Porém a alínea a) do nº 2, do mesmo artigo refere, que há mora do devedor, independentemente de interpelação se a obrigação tiver prazo certo, o que sucede nos presentes autos.
Os juros moratórios legais ou sem determinação de taxa ou quantitativo, relativamente aos créditos de que sejam titulares empresas comerciais, singulares ou colectivas, por atrasos no pagamento de transações comerciais, como é o caso, são os fixados no art. 102.º do Cód.
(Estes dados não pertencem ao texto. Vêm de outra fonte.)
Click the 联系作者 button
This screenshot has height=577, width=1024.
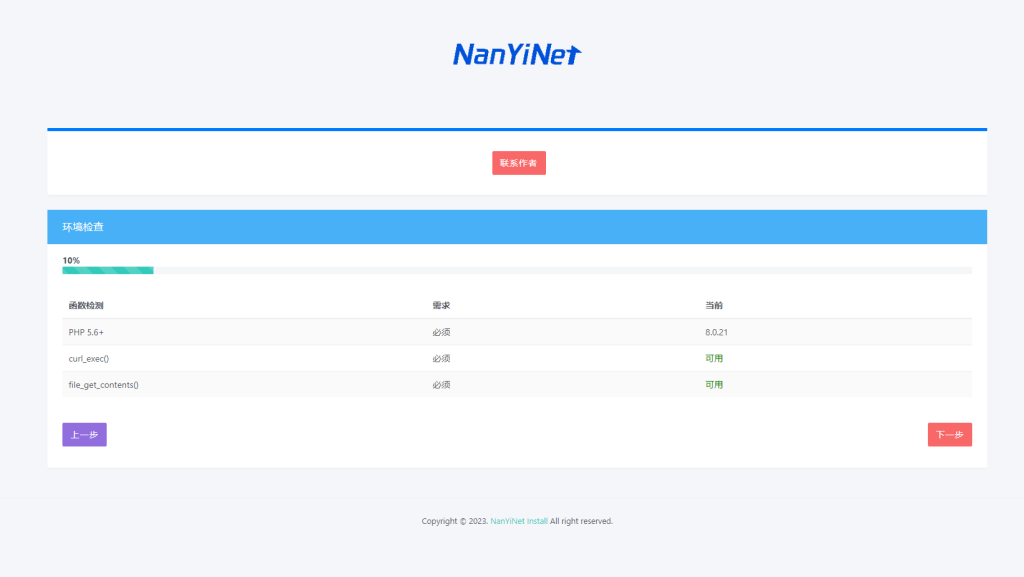(x=518, y=162)
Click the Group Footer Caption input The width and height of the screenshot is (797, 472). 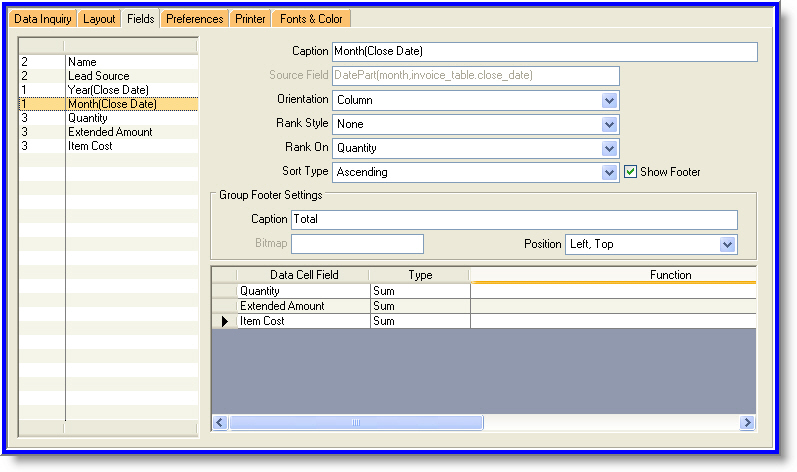[514, 219]
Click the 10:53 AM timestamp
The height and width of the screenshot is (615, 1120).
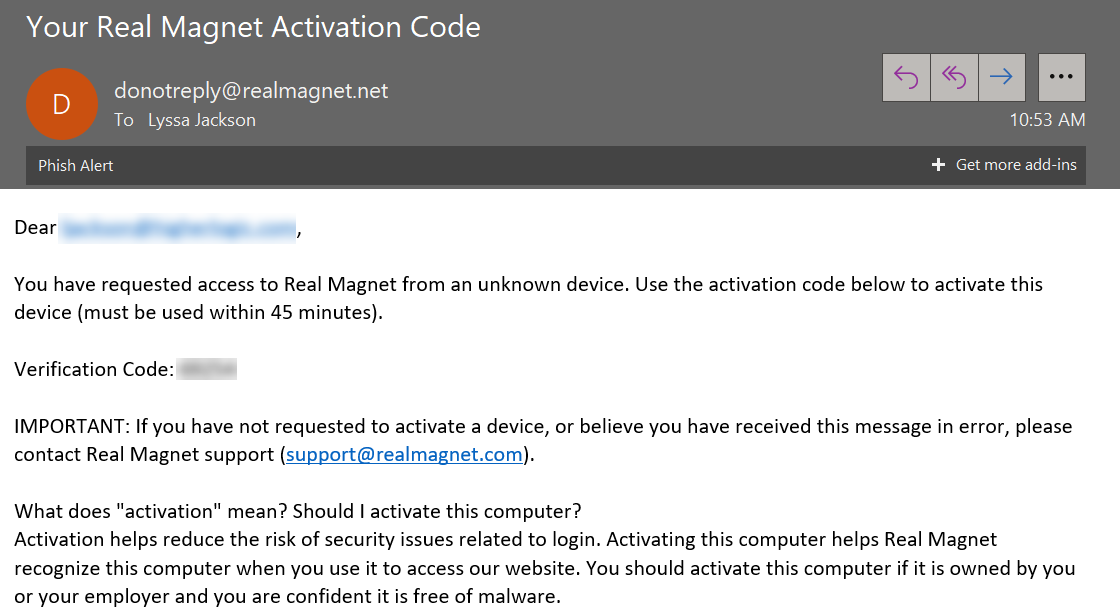pos(1047,120)
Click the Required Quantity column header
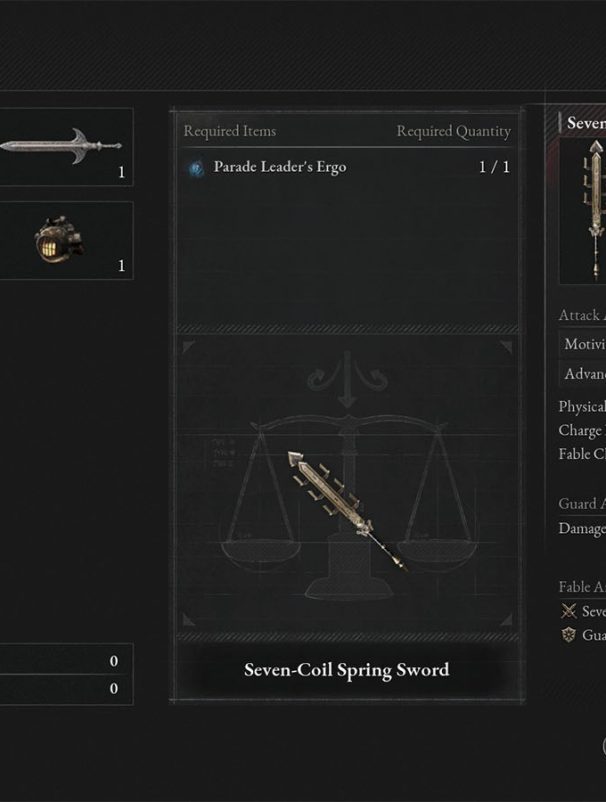 pos(454,131)
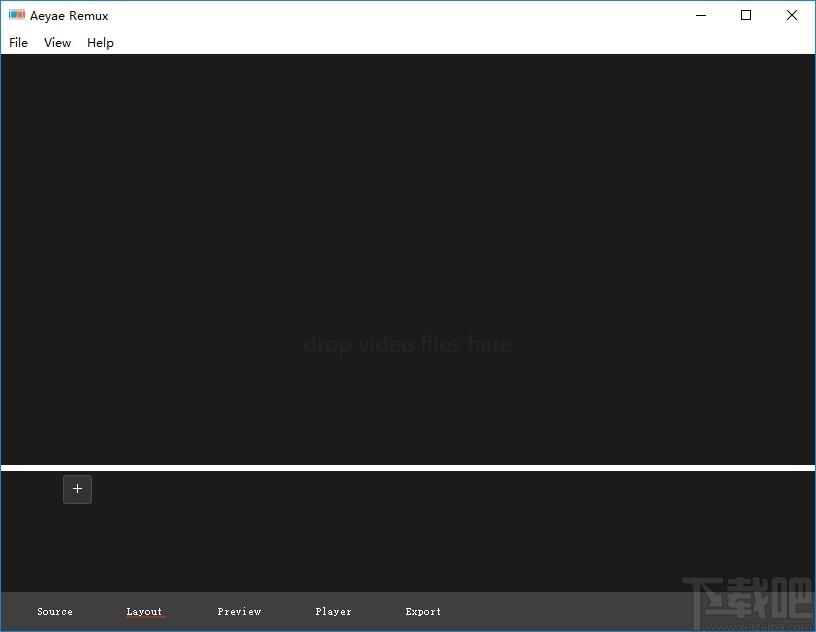Image resolution: width=816 pixels, height=632 pixels.
Task: Click the Aeyae Remux title text
Action: click(x=69, y=16)
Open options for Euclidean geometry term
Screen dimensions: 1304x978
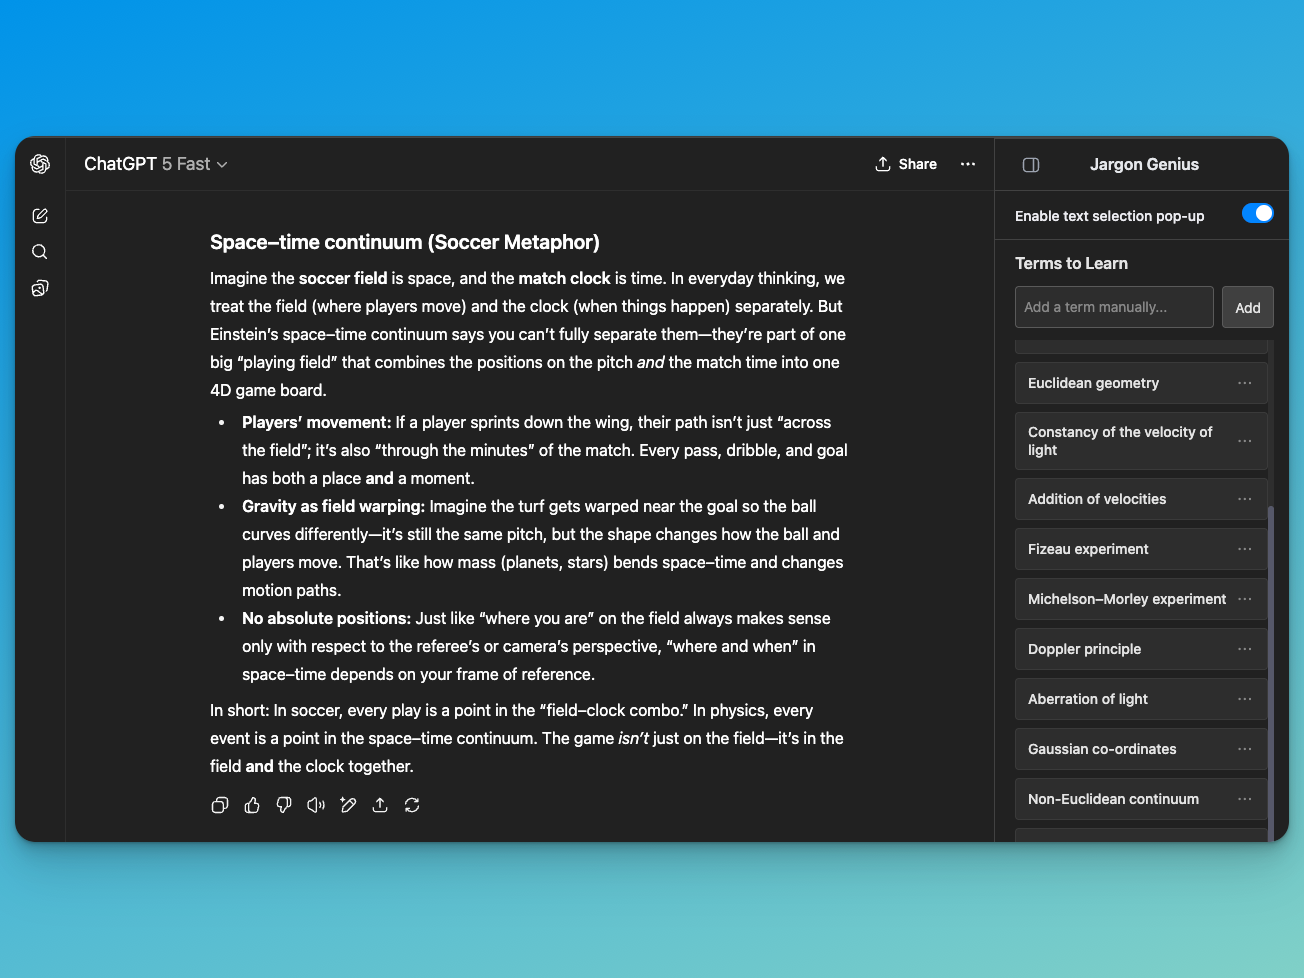(1244, 383)
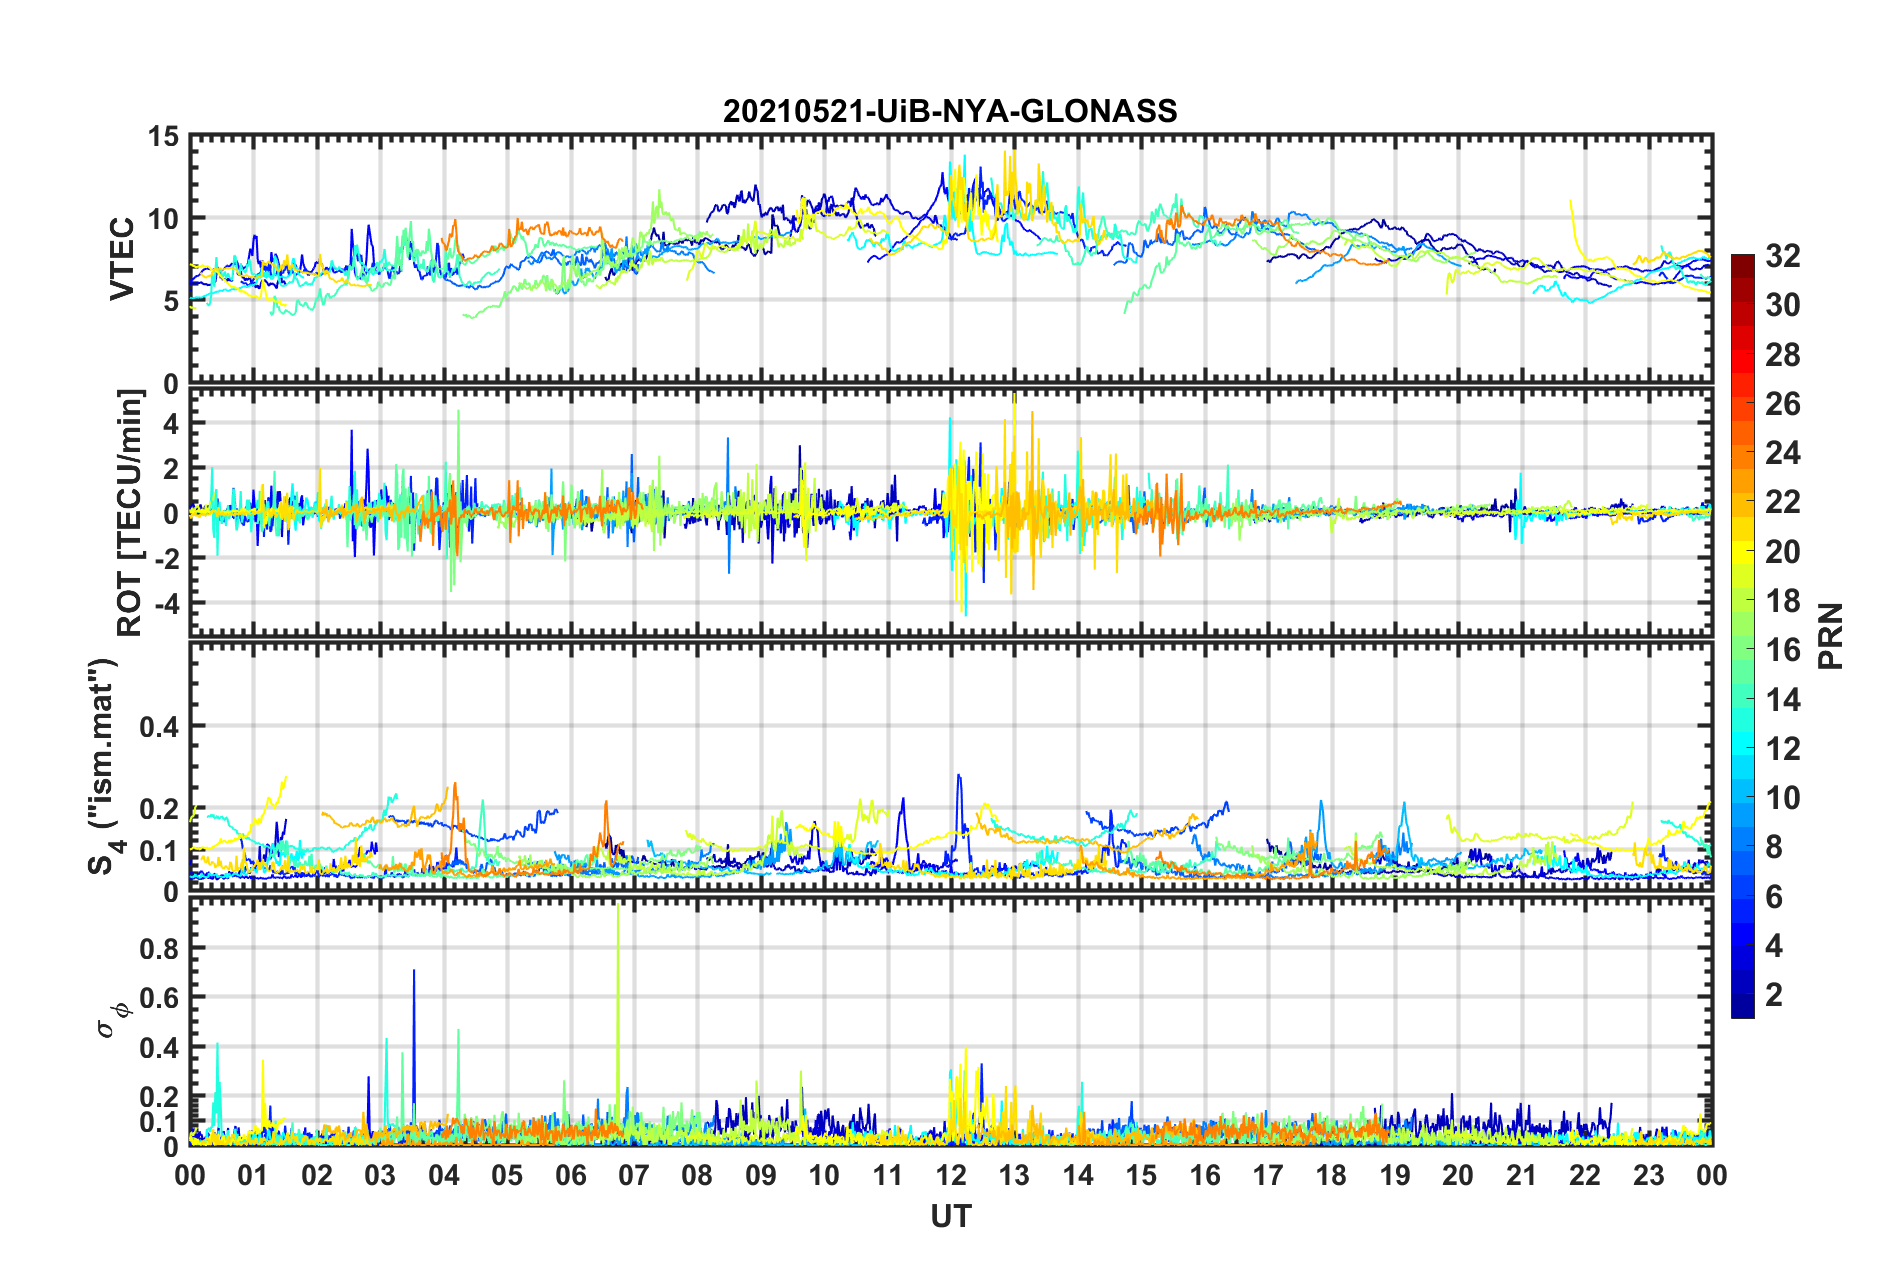Click the VTEC y-axis label
This screenshot has width=1902, height=1272.
click(x=122, y=258)
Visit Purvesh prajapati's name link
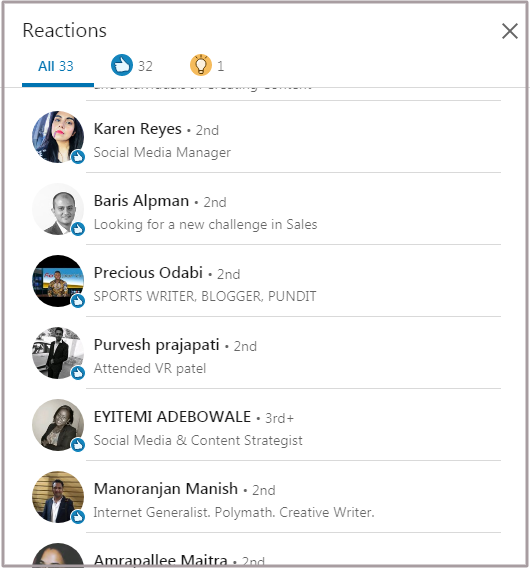 pos(157,345)
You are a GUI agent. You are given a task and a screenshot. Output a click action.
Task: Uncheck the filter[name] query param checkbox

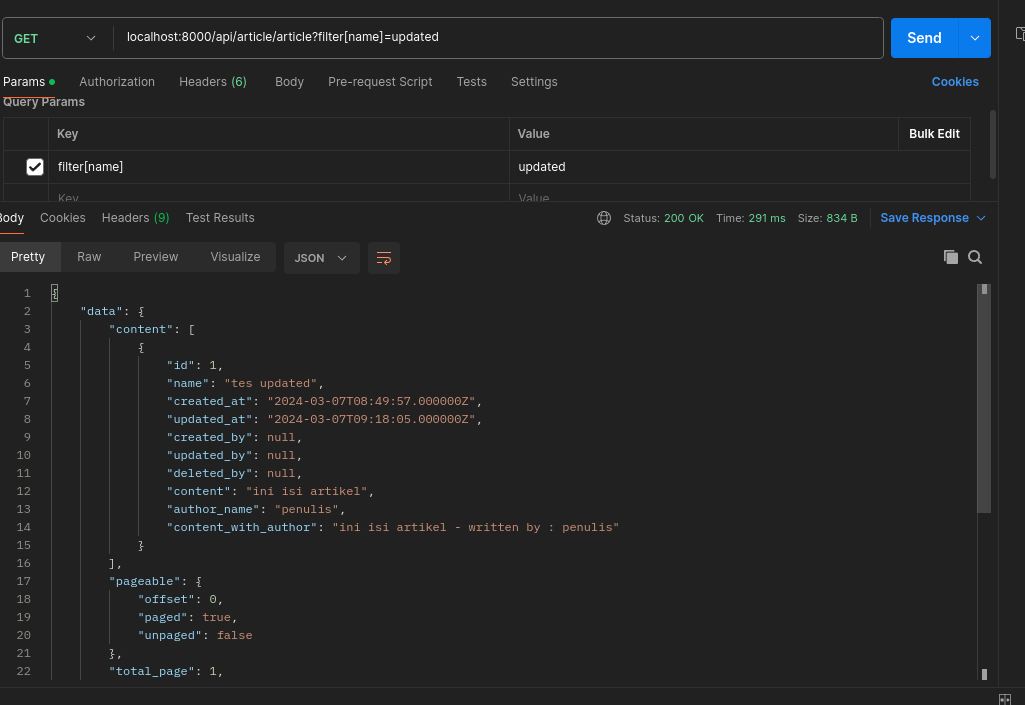pyautogui.click(x=35, y=167)
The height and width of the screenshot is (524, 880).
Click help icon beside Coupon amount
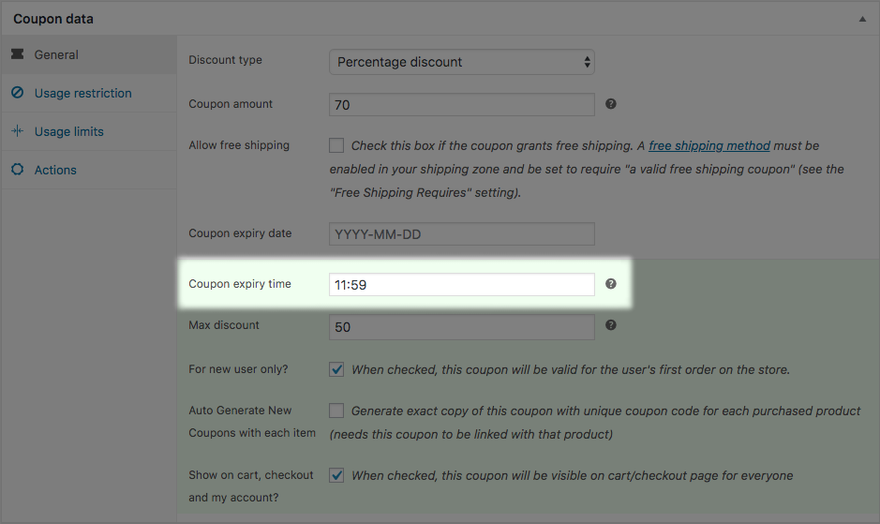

Comercial e Portaria n.º 597/2005, de 19-07, que remete para Avisos da DGT, a divulgação das taxas referentes aos semestres subsequentes.
Em conformidade e a título de juros vencidos, sobre o capital em divida, até à data da entrada da ação, (14- 11- 2011) deve o demandado a quantia de € 6,18, ao que acresce, os juros vincendos até integral pagamento, às taxas legais em vigor.
Assim, atenta a factualidade dada como provada, resta-nos a condenação do demandado ao pagamento da divida reclamada, no valor de € 335.82.
4- DECISÃO
Em face do exposto e das disposições legais aplicáveis, julga-se a presente acção totalmente procedente por provada e em consequência, condena-se o Demandado, a pagar à Demandante a quantia em dívida de € 335.82 (trezentos e trinta e cinco euros e oitenta e dois cêntimos), acrescida dos juros vincendos até integral e efetivo pagamento.
Custas:
A cargo do Demandado, que se declara parte vencida, nos termos e para os efeitos dos nºs 8.º e 10.º da Portaria n.º 1456/2001, de 28-12 (o n.º 10 com a redacção dada pelo art. único da Portaria n.º 209/2005, de 24-02).
Devendo ser pagas, no Julgado de Paz, no prazo de 3 (três) dias úteis a contar da notificação desta sentença, sob pena do pagamento de uma sobretaxa diária de € 10,00 (dez euros) por cada dia de atraso no efetivo cumprimento dessa obrigação (n.os 8 e 10 da Port. n.º 1456/2001, de 28-12; o n.º 10 com a redacção dada pelo art. único da Port. n.º 209/2005, de 24-02).
Em relação à Demandante, cumpra-se o disposto no n.º 9 da mesma portaria, com restituição da quantia de € 35,00, referente à taxa de justiça paga.
Notifique, e o Demandado, também para pagamento das custas.
Registe.
Vila Nova de Poiares, 19 de dezembro de 11
A Juíza de Paz,
(Filomena Matos)
Processado por meios informáticos.
(Art. 138.º, n.º 5 do CPC)
Revisto pela signatária. Verso em branco.